Unfortunately, the political community keeps falling short of completion of a whole new edifice for NSW power, as has been achieved in Victoria and South Australia, and the prospects of this occurring in 2012, given the populist issues, can’t be seen as high.
Despite the gen-trader approach being “sub-optimal,” the developments late in the life of the Keneally Labor government have their merit, according to Judge Brian Tamberlin.
Sale of the State’s energy retail assets and the gen-trader part-sale, the report finds, have delivered a more competitive end-user market, have the potential to deliver a more competitive wholesale market and have had the effect of encouraging some private investment.
The $5.3 billion process can’t be characterised as a “fire sale” in Tamberlin’s judgement.
The report’s recommendation that the O’Farrell government sells all the electricity-related activities that are taxpayer owned is, inevitably, gaining most of the media’s focus, but there are other aspects of the review that merit attention, too.
One is its quiet observation that the gen-trader process may not have been sufficient to obviate the need for more government spending (on generation) to meet future demand.
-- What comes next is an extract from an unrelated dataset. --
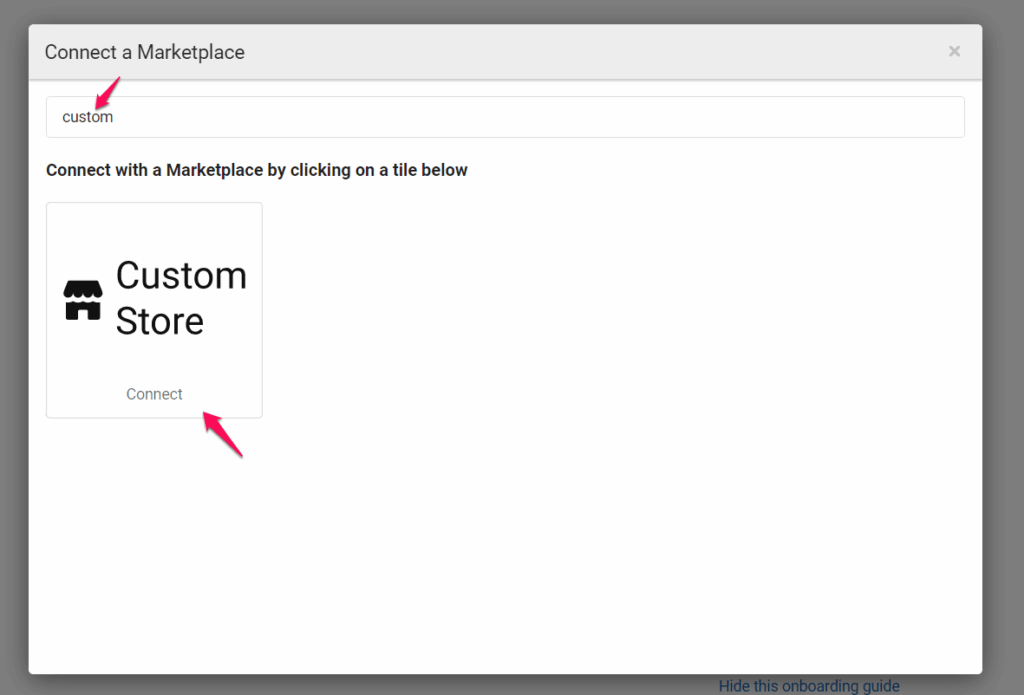Image resolution: width=1024 pixels, height=695 pixels.
Task: Click blank space above the Custom Store name in the tile
Action: (x=154, y=228)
This needs to be read against a recommendation that the government sell the power station development sites as well as all the generation businesses.
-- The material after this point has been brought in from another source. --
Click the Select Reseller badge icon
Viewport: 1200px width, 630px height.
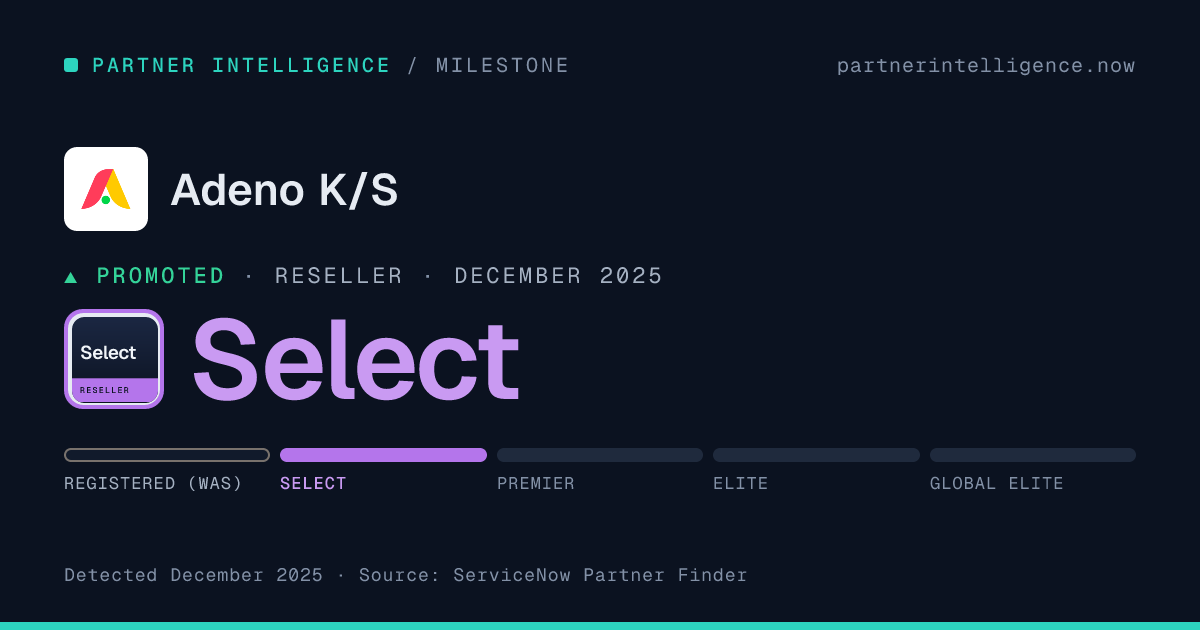(114, 359)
Waiting in the wings for resolution are the recommendations by each of Macquarie Generation (which is still intact) and Delta Electricity (with a large part of its production sold) that future demand should be met by either a major coal-burning power station at Bayswater B or Mount Piper 2 sites or by construction of a succession of gas-burning combined-cycle plants.
While the report now suggests that the commissioning of additional capacity is not needed until 2018, the time needed for construction will require that the chosen project (or others that could be put forward) gets under way in 2013-14.
Another important issue canvassed in the report is whether or not State-owned generators will pass through the full cost of the national carbon price.
(Tamberlin engaged Professor Tony Owen to contribute to the review and there is a 33-page “report within a report” from him which includes a warning of the danger that the State generators may be encouraged to absorb some of the carbon price pass-through “for non-commercial reasons,” thereby endangering the integrity of the federal “clean energy future” scheme.)
A third, related concern is that the subsidised coal to be provided by the Cobbora mine, currently being built, also cuts across the intent of the carbon abatement process, especially with the mine intended to be the main supplier to the NSW power stations post-2020. The Tamberlin/Owen advice is that the mine should be sold and contracts for coal supplies renegotiated.
All of these issues are of first-order importance, but they are probably all outweighed by what the O’Farrell government decides to do about privatising the four network businesses because their collective sales value could be as high as $30 billion.
Rather unhelpfully, the Tamberlin report says that (a) the evidence tends to support a view that the network sales would lead to efficiency gains over time but (b) “there is a lack of emperical evidence to support these views.”
The bottom line is that the ball is again in the NSW government’s court and it would be charitable to suggest at the moment that even the foundations of a landmark structure have been laid.